The 2007 Cleveland Indians were a team that never gave up. Especially near the end of the season, the game was never over until the last strike was recorded or the last out was made. I remember a couple games specifically where, with two outs in the ninth, Asdrubal Cabrera doubled (once off Joe Nathan, coincidentally, and once off of Joakim Soria) and the next batter, Travis Hafner, homered to tie the game and singled to tie the game, respectively.
And that was just scratching the surface. There was the legendary David Dellucci single up the middle off Todd Jones on June 1, 2007, giving the Indians a dramatic win against the Tigers. There was Jhonny Peralta, defiantly slamming a home run to right field off of the “toughest” reliever in the game, Joel Zumaya, in a crucial September game against the Tigers (actually, one year ago today: September 17, 2007). Who could forget Ben Francisco’s walk-off in his first major league start? What about Kelly Shoppach’s sprint-off? Or Casey Blake’s two walk-offs in the span of a week?
The 2007 Indians found a way to win. Games that looked over were always just one clutch hit away from being back in contention. This year, although the Indians won on Opening Day in similar fashion, the 2008 Indians seemed to find ways to lose.

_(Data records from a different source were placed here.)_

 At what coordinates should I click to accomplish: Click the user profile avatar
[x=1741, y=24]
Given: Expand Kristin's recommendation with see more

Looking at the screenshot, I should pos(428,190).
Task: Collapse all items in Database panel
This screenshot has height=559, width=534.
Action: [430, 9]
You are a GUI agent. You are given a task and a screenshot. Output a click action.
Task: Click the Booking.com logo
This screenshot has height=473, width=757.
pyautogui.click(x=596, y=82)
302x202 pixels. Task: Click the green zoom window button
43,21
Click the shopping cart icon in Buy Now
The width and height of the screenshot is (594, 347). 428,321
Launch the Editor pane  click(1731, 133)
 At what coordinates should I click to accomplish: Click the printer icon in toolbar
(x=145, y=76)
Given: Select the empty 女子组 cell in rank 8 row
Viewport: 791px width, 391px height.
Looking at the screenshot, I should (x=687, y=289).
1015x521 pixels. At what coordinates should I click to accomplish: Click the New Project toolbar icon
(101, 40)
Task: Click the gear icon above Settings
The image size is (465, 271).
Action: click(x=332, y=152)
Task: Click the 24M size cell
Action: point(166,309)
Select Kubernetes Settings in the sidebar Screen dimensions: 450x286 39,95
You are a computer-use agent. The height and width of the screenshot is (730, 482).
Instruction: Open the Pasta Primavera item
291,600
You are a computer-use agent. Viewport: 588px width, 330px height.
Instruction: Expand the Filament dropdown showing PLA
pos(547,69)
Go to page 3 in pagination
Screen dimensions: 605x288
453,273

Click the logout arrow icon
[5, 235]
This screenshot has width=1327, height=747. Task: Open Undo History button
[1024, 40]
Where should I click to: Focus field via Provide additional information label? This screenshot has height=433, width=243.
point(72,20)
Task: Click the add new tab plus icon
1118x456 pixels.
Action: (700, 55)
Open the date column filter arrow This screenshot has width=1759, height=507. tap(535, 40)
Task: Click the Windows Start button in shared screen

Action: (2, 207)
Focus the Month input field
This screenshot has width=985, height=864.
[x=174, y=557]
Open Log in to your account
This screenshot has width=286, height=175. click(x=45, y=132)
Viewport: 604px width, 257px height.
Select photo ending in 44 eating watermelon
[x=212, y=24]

Until July and August, this seemed to be the trend. In August, the Indians won ten in a row and built up some major confidence. And tonight, two of the Indians’ MVPs gave the Indians their swagger back:
I’d be lying if I said I was extremely confident about next season, but what’s happening now parallels what happened at the end of 2006: the Indians, rid of their aging veterans, made a late charge and posted a respectable second-half record.